Using the records beneath, say how many lines contain the word "United", without comment.

Stored data entries
■ ■ ■ ■ ■
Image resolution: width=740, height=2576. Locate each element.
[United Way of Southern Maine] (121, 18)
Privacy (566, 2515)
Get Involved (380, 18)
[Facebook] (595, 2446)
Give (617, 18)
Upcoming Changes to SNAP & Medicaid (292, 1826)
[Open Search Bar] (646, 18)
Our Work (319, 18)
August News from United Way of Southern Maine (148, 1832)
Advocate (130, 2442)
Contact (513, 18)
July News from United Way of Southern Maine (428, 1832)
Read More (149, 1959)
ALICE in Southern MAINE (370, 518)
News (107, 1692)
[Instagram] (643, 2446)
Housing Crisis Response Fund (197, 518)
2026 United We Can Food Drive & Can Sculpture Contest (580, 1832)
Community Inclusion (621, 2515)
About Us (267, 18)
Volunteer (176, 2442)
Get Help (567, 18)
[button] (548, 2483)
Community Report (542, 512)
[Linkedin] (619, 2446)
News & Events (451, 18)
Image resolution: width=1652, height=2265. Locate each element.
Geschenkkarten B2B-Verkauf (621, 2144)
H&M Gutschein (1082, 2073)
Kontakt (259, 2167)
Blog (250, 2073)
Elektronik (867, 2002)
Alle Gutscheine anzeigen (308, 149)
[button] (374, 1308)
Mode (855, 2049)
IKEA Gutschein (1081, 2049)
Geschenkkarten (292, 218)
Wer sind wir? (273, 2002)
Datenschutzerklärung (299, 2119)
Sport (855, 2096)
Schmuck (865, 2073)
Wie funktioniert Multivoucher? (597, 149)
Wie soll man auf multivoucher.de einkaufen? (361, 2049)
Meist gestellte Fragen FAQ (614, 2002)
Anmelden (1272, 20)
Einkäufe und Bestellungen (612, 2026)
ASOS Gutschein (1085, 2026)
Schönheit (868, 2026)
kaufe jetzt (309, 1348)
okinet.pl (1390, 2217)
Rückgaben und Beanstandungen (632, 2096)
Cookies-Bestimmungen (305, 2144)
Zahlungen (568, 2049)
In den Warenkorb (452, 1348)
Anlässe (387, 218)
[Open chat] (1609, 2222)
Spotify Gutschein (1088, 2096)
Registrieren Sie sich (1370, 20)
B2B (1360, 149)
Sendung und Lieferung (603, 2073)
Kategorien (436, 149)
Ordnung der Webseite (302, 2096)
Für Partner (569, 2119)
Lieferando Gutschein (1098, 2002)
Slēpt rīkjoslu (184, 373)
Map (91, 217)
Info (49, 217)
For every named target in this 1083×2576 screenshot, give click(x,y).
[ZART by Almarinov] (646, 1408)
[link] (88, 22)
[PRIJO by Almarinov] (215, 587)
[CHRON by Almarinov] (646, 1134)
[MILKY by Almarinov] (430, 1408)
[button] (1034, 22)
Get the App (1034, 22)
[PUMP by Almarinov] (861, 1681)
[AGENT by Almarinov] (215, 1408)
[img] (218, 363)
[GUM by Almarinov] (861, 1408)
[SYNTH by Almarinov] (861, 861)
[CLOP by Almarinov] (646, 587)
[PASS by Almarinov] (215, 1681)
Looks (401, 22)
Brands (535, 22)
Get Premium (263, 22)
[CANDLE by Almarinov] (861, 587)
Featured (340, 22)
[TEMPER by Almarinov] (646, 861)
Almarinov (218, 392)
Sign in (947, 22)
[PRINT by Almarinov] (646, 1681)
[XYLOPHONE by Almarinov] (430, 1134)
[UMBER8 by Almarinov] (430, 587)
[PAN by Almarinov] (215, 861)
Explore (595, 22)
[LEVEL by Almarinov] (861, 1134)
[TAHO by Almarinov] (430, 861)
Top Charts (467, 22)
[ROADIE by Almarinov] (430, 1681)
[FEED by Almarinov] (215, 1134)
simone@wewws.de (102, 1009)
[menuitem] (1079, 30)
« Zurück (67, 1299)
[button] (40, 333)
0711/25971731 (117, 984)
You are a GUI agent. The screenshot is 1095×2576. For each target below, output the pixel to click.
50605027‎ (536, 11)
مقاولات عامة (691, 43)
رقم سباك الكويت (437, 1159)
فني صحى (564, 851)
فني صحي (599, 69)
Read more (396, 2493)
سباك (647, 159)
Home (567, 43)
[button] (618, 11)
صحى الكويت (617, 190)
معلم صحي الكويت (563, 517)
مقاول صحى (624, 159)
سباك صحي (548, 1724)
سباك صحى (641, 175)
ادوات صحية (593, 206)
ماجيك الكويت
■ ■ ■ ■ ■
▸ Exercise solution: 4